Menos aún en las sociedades latinoamericanas, todas de origen colonial pues ningún pueblo originario puede reconocerse ni en lo latino ni en lo americano. En nuestras sociedades el racismo es pan de cada día aunque la retórica cultural lo niegue (la retórica del mestizaje generalizado), y la discriminación de género se ha erigido en un patrón de occidentalidad, adquiriendo rasgos de represión de las identidades sexuales disidentes, sean éstas las identidades de mujeres no dominadas, de hombres y mujeres no heterosexuales, o de hombres no machistas, se expresa en todos los espacios de convivencia.
Nunca podemos olvidar, si tenemos un deseo de transformar la realidad más fuerte que la duda o decepción que sentimos ante la idea de democracia, que sexismo y racismo son construcciones coloniales que tienden a negar que a) no somos europeos ni descendientes directos de los conquistadores y b) que no somos todos hombres, invisibilizando tanto la historia indígena que nos conforma como el hecho que todos los pueblos son en un 50% femeninos.

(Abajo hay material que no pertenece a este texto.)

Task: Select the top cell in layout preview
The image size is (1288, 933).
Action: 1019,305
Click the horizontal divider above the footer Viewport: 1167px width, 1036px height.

Desde hace más de 500 años las mujeres somos usadas como piezas políticas de los intereses de la jerarquía católica blanca y colonial, que manipula a los grupos de poder económico, y a los gobiernos que éstos impulsan, para que controlen nuestra sexualidad y coarten la libertad que tenemos de decidir sobre el ejercicio o menos de nuestra maternidad. La actual campaña de la iglesia católica para el reconocimiento del derecho a la vida de las células fecundadas (o, como eufemísticamente dicen, de la vida desde la concepción) corresponde a un ejercicio de negación del derecho al ejercicio de la democracia. Es parte de la construcción de la sensación difusa de que la democracia es un fraude, porque la elección real, que es la elección de una opción que puede ir en contra del poder constituido, es impedida por ese propio poder.
Una elección, en sentido político, sólo puede sostenerse en el derecho a optar sobre el propio cuerpo y la propia proyección de vida. Para creer en la democracia, las mujeres necesitamos creer que tenemos derecho a elegir la vida que nos conviene, sin la intervención de quien nos hace dudar de ello.
El diálogo entre mujeres nos urge nuevamente al encuentro.
Y digo diálogo y encuentro entre mujeres. Insisto: entre mujeres, eso es sin mediaciones de partidos, de iglesias, de organizaciones no gubernamentales. Para desconstruir el vínculo entre racismo y sexismo, entre control y represión, entre dirigencia y mediación.
En un diálogo no pueden haber dirigentes (líderes, les ha dado a las organizaciones no gubernamentales y a algunas instancias del estado en llamar a las mujeres con quien quieren establecer un contacto para mediatizar al colectivo. Con cuidados, no somos las mujeres, son las instancias que nos quieren controlar las que necesitan líderes). En un diálogo no pueden haber ideas a respetar por encima de la realidad que se confronta entre varias (por lo tanto no hay una idea feminista que esté por encima de otra). El diálogo se construye desde la horizontalidad del reconocimiento de la mutua importancia y el respeto al propio estar ante la otra.